Questions to answer:
**A.** Please set down the lines of the passage below about Handler and her brother's death, starting with "She said her" and going on through "still a child.", with no changes.
**B.** From the passage below about Handler and her brother's death, list every number written in digits.

Source document:
· · ·

She said her extreme reaction to the election results prompted her to "really dig deep" and find out if it was something more than politics that fueled her post-election trauma.
"Finally in my 40s, after the election, I took a deeper look at myself because I didn't want to be in such a state of reaction," Handler said.
The comedian said she learned that the underlying anguish tied to many of her personal issues centered around her beloved older brother's death when she was still a child.
Chet Handler, 22 at the time, parted ways with his five younger siblings, including a 9-year-old Chelsea, for a vacation in 1984 and "never came back.". He died after a fall during a hike on his vacation.
Never wanting to be without her big brother, whom she described her "first crush," Handler urged him to hurry back from his getaway.
"He looked me in the eye and said, 'I will never leave you with these people,'" Handler said about the last exchange she had with her brother about their parents. "And he dies. He never came back."
When Donald Trump won the 2016 presidential election, Handler thought she "was going to have a mental breakdown."

· · ·

Data below:
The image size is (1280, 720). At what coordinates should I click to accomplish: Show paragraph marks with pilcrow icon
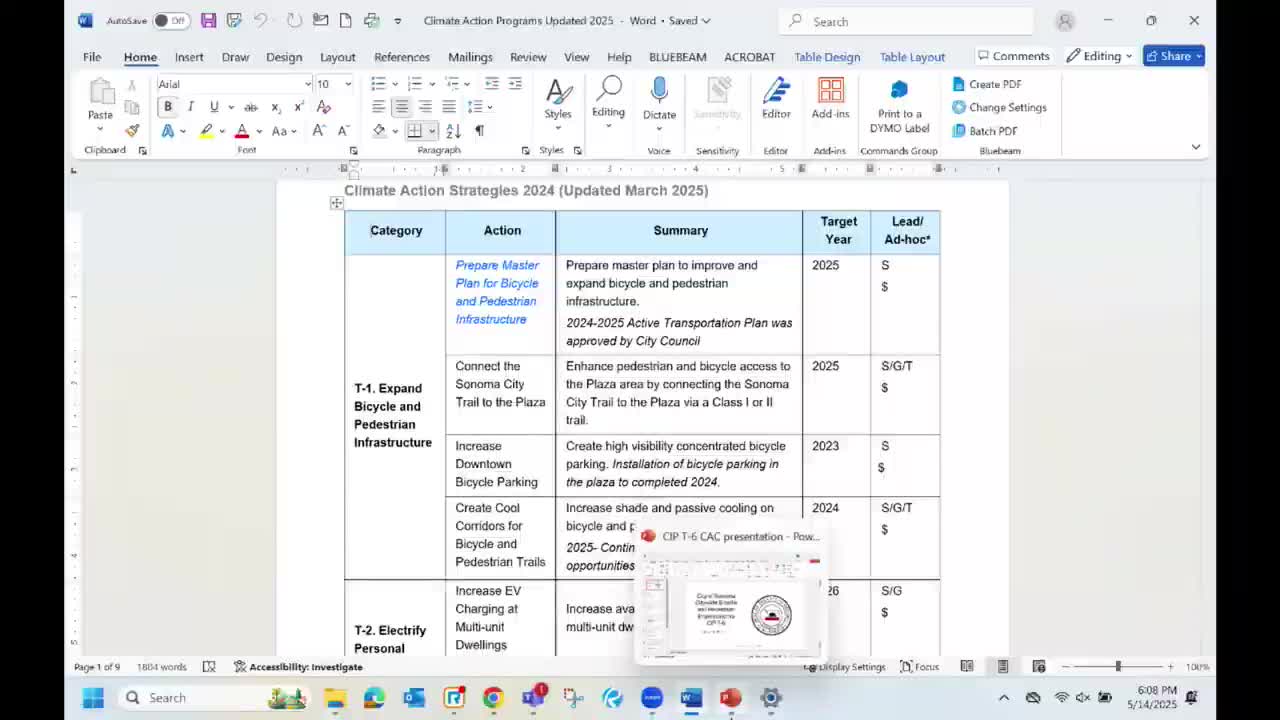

· · ·

Numbered answers:
**A.**
She said her extreme reaction to the election results prompted her to "really dig deep" and find out if it was something more than politics that fueled her post-election trauma.
"Finally in my 40s, after the election, I took a deeper look at myself because I didn't want to be in such a state of reaction," Handler said.
The comedian said she learned that the underlying anguish tied to many of her personal issues centered around her beloved older brother's death when she was still a child.

**B.**
- 40s
- 22
- 9
- 1984
- 2016